■ Task details ■
Which lines in the data below contain the word "Check"? Pull each of them out.

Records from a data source
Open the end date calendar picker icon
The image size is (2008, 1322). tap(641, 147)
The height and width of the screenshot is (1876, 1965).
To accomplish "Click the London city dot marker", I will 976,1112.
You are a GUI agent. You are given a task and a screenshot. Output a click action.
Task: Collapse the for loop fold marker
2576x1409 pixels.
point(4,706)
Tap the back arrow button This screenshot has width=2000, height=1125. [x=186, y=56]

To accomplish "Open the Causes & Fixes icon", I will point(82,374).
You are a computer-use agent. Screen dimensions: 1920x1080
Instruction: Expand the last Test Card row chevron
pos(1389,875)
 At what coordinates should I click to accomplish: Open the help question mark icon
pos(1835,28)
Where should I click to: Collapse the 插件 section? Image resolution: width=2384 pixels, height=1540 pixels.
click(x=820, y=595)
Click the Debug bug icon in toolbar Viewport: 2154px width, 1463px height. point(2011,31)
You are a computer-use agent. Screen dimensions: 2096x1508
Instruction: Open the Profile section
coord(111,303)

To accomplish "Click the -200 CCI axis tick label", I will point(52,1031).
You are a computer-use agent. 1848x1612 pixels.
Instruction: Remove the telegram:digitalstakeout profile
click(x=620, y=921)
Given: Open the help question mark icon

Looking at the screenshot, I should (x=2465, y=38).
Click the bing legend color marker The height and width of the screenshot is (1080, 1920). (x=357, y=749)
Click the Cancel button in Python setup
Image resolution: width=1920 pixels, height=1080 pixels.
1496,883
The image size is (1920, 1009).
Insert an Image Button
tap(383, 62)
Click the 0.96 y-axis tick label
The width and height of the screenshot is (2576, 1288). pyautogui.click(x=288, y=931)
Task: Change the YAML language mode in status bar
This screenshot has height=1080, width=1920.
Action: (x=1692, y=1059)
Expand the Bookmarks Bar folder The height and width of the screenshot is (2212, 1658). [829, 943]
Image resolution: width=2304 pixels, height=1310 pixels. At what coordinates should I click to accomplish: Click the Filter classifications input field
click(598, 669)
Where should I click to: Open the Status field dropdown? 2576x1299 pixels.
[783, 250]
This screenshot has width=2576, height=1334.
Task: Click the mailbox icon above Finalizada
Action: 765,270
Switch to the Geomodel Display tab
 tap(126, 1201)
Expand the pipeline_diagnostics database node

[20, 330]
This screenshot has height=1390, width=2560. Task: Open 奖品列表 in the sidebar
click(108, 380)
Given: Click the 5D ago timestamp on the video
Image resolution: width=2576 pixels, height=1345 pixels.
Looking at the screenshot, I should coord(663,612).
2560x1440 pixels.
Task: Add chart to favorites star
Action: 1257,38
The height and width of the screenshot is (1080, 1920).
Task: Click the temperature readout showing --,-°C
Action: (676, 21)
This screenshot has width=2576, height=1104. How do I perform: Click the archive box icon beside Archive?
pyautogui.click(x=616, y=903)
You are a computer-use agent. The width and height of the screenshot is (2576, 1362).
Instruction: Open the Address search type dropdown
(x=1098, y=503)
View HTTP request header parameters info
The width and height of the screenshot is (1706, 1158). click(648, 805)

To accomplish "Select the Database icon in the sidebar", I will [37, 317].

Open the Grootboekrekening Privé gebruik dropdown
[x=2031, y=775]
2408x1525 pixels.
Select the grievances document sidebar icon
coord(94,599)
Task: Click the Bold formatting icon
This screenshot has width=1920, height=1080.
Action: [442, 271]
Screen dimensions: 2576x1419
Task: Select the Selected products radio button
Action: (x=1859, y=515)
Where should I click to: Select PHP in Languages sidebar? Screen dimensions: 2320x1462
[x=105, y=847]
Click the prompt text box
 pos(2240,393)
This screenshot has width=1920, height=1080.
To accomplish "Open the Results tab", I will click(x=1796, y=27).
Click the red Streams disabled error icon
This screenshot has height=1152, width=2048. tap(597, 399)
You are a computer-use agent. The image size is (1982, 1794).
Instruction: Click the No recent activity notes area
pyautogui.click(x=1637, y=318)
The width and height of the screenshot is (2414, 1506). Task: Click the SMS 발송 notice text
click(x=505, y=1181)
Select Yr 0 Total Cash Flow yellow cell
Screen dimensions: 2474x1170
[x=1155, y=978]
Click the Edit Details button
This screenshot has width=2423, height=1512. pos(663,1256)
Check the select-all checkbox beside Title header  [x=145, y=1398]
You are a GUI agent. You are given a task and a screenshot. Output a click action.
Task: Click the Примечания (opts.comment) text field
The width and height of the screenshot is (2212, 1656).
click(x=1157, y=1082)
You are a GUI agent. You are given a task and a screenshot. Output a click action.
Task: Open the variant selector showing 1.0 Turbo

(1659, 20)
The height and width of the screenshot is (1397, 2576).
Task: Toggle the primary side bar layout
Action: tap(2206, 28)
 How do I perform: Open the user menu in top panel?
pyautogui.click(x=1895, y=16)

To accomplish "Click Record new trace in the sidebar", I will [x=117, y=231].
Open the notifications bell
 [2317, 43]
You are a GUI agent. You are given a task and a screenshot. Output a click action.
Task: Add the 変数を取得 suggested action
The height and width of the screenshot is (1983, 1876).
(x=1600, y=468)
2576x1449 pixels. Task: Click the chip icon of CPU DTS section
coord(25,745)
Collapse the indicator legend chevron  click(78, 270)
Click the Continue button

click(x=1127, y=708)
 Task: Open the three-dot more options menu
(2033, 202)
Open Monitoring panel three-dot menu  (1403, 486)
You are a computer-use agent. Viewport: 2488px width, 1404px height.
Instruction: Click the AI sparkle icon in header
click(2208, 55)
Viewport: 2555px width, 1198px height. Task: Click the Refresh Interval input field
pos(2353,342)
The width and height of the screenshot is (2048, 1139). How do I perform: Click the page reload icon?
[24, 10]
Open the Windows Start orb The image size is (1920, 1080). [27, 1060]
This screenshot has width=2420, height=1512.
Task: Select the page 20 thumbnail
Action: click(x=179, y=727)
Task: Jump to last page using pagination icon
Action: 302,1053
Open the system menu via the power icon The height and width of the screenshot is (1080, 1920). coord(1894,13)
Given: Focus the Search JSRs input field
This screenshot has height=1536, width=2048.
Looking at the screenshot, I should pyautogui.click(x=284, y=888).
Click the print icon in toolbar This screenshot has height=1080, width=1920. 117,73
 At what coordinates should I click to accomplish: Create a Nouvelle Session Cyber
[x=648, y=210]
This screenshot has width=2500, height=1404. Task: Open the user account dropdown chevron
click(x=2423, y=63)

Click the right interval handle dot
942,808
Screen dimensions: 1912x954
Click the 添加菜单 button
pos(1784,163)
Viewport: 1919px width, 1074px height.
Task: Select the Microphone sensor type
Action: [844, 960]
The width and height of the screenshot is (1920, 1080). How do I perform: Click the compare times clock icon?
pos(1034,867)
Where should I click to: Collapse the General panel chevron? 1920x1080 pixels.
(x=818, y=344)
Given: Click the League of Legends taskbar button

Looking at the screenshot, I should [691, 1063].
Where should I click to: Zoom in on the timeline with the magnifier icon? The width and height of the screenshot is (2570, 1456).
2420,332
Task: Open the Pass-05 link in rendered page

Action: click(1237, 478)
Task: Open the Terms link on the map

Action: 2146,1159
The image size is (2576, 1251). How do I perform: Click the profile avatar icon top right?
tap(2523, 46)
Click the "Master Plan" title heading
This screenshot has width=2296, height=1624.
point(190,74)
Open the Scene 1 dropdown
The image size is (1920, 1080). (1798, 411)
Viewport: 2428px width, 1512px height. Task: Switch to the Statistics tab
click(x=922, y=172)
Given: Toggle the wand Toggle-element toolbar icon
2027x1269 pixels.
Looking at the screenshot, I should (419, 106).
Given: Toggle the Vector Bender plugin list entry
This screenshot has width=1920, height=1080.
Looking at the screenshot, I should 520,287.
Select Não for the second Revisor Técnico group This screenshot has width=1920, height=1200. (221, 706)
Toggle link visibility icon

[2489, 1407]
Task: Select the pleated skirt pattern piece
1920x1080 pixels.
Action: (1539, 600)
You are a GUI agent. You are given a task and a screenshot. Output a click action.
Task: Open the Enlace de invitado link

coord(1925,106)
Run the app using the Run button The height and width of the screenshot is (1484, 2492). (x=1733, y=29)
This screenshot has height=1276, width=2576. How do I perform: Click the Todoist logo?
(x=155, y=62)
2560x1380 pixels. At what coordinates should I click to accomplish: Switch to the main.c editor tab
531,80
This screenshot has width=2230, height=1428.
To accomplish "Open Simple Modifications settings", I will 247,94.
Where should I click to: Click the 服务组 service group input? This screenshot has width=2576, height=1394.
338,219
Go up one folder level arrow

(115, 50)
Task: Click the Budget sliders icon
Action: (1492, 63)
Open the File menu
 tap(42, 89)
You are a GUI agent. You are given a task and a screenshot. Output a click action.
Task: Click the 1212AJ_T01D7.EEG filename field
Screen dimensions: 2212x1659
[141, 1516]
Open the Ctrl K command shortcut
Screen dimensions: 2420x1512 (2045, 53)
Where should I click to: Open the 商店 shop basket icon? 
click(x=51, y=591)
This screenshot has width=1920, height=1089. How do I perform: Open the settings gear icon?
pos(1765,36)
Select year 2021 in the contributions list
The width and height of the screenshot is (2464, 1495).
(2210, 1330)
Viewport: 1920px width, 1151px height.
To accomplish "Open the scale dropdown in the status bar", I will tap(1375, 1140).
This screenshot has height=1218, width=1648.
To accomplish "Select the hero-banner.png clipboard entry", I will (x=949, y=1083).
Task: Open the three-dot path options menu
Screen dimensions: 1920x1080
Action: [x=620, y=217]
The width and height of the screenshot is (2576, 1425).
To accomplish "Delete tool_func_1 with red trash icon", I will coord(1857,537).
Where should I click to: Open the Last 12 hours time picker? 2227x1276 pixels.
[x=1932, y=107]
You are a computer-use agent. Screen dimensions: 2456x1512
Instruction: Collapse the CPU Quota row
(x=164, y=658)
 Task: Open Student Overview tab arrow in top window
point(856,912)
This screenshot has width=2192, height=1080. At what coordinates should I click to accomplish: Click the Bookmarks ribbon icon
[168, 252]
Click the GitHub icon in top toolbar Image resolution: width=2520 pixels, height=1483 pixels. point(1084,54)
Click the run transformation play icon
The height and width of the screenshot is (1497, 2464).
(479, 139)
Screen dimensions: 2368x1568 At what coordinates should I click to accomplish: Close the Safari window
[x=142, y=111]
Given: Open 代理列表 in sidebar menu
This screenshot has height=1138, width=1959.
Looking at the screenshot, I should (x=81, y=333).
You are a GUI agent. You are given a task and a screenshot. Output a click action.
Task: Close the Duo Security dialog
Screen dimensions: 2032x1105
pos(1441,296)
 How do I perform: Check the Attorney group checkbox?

■ Output of the exercise ■
Check the select-all checkbox beside Title header  [x=145, y=1398]
 How do I perform: Check the Attorney group checkbox?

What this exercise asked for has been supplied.